Tropeços e esbarros



Mais uma segunda-feira de manhã monótona, com pessoas monótonas e aulas monótonas. Talvez.


Nos corredores da escola, na hora do intervalo. O que mais se ouvia falar era sobre o show que teve na sexta – e que foi um máximo! Mal elas sabiam que eu entrei no camarim deles, que eu falei eles cara-a-cara e que eu fui levada para casa no Porche deles – e Ellen também. É a primeira vez que eu estou me gabando. Normal. Tem pessoas que se divertem a custas dos outros com isso. E por falar em pessoas assim, eu me esbarrei em uma.


- Ai, desculpa.


- Não olha pra onde anda! – disse ela com arrogância. Nada especial. Bem típico da Katie.


Ela estava acompanhada de suas duas fies seguidoras, a Sabrina e a Lindsay.


- Qual o seu problema? – tentei afrontar.


- Você não entendeu garota?! Qual o seu problema? – rebateu ela erguendo um dedo para mim.


- Urgh!


Eu dei um empurrão no braço dela que estava na minha frente e passei bufando. Aff hein! Não tinha sentido nem motivo pra discutir com a Katie, era perda de tempo, era inútil demais. Estava andando com tanta raiva que esbarrei em alguém, de novo.


- Calma mocinha – disse ele e me segurando para eu não cair – Se ficar andando assim pode furar o chão – ele sorriu.


Por uma fração de segundos me perdi naqueles olhos verdes e naquele sorriso, talvez eu só estivesse surpresa. Eu ri – de mim mesma. Continuamos andando pelo corredor, agora estava mais calma.
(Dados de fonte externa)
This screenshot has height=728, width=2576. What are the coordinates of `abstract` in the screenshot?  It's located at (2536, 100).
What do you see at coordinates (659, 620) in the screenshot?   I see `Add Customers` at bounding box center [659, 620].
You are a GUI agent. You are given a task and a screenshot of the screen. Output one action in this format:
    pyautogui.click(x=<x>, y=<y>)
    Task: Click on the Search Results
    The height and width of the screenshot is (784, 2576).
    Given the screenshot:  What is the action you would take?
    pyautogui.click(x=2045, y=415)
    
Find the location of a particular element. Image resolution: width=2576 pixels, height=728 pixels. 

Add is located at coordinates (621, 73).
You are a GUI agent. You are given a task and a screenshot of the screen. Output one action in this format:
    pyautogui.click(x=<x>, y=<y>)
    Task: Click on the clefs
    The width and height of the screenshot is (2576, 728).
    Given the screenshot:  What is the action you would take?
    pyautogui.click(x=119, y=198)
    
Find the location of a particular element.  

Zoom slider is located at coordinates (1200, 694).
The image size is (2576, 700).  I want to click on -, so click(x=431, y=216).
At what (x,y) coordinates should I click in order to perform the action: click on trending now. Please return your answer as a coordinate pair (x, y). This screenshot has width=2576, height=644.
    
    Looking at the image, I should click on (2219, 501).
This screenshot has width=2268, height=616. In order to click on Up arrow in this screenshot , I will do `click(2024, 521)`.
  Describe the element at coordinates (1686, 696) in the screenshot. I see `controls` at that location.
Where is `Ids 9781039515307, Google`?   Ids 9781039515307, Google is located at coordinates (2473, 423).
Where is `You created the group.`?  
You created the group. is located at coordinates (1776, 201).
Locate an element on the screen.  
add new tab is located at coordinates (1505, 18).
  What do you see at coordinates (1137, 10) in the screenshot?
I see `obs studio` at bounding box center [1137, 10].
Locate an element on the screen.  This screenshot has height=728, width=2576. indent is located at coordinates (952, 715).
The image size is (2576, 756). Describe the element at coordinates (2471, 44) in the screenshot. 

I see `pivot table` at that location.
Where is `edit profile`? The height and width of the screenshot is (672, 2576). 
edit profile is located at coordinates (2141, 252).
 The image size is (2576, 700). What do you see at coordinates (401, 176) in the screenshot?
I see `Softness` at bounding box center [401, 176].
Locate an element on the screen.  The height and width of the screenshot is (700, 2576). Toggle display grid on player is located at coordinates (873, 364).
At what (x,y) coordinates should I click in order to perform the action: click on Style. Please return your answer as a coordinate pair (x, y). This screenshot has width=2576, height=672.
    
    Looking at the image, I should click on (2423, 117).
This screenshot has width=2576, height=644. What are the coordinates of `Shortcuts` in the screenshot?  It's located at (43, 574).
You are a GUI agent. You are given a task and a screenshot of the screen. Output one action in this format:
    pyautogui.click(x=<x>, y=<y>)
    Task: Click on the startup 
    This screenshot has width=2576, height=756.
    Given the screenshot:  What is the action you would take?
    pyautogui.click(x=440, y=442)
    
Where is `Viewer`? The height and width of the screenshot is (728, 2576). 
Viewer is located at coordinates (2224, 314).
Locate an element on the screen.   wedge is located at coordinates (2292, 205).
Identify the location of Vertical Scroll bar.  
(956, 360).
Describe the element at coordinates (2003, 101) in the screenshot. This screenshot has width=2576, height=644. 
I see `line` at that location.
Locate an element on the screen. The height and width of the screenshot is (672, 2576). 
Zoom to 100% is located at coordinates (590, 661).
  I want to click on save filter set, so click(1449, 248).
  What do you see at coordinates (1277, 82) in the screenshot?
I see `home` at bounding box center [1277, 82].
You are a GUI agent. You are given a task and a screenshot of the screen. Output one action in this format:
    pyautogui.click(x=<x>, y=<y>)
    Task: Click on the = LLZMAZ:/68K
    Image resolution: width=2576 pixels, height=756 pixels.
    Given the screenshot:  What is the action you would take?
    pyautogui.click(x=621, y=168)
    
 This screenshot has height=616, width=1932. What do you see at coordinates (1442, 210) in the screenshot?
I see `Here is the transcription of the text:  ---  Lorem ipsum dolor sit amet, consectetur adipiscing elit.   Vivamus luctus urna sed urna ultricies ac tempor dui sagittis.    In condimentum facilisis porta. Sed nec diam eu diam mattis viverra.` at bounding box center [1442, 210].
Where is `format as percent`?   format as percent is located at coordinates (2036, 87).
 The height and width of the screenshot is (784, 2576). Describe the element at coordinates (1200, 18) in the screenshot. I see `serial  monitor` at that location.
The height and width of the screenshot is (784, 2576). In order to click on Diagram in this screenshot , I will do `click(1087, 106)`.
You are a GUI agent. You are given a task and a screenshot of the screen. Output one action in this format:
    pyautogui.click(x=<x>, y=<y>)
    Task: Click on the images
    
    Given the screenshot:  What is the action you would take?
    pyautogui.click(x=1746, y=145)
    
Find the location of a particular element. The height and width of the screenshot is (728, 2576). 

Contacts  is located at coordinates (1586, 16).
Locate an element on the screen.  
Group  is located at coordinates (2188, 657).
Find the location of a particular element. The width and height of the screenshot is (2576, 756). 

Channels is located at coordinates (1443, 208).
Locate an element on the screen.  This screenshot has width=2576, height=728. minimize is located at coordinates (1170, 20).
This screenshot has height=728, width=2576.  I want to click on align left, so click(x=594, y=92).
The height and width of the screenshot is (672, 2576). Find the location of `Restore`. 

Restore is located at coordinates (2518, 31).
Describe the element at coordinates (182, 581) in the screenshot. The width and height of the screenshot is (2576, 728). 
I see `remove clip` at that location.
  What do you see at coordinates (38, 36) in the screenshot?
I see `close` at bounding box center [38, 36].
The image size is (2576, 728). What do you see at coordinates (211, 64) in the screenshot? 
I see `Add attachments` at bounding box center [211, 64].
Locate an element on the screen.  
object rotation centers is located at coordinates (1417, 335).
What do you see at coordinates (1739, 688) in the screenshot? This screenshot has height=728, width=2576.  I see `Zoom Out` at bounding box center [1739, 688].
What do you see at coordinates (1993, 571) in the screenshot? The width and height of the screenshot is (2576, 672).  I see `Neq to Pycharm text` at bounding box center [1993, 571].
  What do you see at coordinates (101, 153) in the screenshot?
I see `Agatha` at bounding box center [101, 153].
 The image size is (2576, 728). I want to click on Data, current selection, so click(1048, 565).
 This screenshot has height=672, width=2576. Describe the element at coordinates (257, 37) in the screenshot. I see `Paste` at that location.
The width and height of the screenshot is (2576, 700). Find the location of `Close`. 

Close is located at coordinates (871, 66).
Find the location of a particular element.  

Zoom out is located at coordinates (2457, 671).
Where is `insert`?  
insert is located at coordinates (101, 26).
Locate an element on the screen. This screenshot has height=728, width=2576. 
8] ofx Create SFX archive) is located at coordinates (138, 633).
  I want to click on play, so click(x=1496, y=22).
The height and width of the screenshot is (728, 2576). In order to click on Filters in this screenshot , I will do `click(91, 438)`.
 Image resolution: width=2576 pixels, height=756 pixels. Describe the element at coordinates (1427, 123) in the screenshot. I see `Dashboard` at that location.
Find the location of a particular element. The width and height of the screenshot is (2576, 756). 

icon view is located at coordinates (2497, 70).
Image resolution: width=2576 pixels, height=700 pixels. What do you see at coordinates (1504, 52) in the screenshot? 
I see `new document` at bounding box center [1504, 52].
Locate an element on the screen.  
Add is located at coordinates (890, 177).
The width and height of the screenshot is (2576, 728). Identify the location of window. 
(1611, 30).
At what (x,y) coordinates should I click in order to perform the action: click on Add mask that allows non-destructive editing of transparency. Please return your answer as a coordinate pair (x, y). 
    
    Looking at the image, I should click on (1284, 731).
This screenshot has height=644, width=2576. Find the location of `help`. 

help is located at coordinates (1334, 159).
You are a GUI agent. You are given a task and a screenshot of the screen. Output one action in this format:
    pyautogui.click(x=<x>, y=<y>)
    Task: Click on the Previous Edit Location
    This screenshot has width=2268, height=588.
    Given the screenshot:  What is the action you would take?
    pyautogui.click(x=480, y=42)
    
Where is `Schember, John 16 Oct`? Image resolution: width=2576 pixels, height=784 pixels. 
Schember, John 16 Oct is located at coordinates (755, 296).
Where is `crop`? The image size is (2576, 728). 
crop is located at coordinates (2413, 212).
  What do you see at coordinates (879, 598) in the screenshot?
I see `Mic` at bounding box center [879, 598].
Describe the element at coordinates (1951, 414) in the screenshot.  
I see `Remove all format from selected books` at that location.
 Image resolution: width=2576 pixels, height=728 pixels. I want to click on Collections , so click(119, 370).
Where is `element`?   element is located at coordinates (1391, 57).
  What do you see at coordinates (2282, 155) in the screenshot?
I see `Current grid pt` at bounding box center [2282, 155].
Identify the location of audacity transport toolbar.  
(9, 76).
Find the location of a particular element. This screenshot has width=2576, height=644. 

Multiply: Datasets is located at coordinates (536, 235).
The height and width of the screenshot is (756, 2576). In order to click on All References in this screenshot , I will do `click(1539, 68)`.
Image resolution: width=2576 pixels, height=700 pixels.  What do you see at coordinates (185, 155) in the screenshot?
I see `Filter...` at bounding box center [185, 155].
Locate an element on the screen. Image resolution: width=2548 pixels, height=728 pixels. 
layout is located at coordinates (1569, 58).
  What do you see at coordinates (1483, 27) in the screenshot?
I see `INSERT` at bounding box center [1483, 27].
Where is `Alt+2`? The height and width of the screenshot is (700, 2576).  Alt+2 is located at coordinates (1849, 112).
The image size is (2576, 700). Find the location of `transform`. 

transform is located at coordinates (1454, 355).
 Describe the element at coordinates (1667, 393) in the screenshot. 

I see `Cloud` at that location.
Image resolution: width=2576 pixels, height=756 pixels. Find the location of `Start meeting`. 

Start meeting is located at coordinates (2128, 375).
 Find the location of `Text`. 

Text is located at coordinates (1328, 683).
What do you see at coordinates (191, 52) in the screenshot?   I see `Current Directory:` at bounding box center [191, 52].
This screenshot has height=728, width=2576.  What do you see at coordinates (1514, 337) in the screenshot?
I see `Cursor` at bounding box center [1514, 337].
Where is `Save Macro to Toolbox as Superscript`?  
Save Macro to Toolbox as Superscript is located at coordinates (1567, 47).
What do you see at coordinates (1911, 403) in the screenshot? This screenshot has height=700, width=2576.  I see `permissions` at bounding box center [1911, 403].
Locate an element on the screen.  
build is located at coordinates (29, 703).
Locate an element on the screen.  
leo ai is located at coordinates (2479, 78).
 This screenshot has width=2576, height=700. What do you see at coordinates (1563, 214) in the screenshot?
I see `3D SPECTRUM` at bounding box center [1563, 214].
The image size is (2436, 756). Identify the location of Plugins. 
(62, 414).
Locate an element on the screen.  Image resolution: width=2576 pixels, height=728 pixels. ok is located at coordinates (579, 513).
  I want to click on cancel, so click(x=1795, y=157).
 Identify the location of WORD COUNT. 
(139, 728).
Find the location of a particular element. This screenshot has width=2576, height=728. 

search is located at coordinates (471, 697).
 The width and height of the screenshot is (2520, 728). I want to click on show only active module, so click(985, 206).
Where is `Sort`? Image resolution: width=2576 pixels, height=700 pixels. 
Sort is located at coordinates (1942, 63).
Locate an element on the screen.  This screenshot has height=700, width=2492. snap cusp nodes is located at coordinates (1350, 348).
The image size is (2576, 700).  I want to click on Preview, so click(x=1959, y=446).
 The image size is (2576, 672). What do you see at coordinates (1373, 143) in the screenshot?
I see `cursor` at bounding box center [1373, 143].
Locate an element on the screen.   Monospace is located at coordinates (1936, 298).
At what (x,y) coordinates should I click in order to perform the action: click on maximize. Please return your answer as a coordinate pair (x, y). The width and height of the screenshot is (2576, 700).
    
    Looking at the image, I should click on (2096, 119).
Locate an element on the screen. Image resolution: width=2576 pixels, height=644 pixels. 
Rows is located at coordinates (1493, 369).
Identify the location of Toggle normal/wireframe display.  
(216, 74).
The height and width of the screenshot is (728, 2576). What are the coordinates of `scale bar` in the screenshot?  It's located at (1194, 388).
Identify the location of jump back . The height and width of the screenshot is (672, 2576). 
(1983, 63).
- É Katie, né? – disse Jeremy me fitando, como se ele pudesse ler meus pensamentos.


- É – fiz uma careta meio desanimada – Ela adora fazer isso.


Ele assentiu uma vez com a cabeça. O silêncio constrangedor brotando entre a gente. Ainda bem que ele fez questão de interromper isso.


- Ta precisando de ajuda em alguma matéria?


Eu franzi o cenho. O que ele quis dizer com isso? Como assim?


- Como assim? Eu sou uma das alunas em destaque – nem me gabei. Só estava sendo realista.


- Mas não em física.


- É – gemi, nunca fui muito boa em física –, eu nunca fui um exemplo de boa aluna em física. Mas como você soube?


Ele ergueu a resma de papéis que carregava na mão. Era os testes de física... Eu franzi os lábios.


- Então?


- Ta, eu preciso de ajuda – admiti.


Nós rimos. Ele me abraçou com um braço e nós ficamos o intervalo todinho conversando. Era fácil gostar do Jeremy, ele era simpático e engraçado. Durante nossa conversa descontraída, percebi que eu não era a única que tinha a síndrome do miojo.


Depois da aula, já novamente nos corredores da escola eu me esbarrei em alguém de novo.


- Angie! Eu to precisando falar com você – disse Isadora sorrindo.


- Trigonometria? – tentei adivinhar, assustada.


Ela riu.


- Não bobinha. É a festa que vai rolar mês que vem na escola – disse me entregando um folheto amarelo.


- Todo mês agora é festa na escola?


- É. Ultimamente a Srª Dulce Button ta bem animadinha.


Nós rimos.


- Até mais Ann – disse ele já apressando os passos.


Eu olhava o folheto que ela me dera, andando distraidamente. Mais uma vez eu esbarrei em alguém. Qual é? Essa é minha rotina de hoje? Bati o meu recorde já. Valeu!


- Ellen!


Ela sorriu e me abraçou, depois me fitou.


- Seu pai brigou com você por ter chegado tarde da noite em casa? – perguntou ela, parecia realmente estar preocupada.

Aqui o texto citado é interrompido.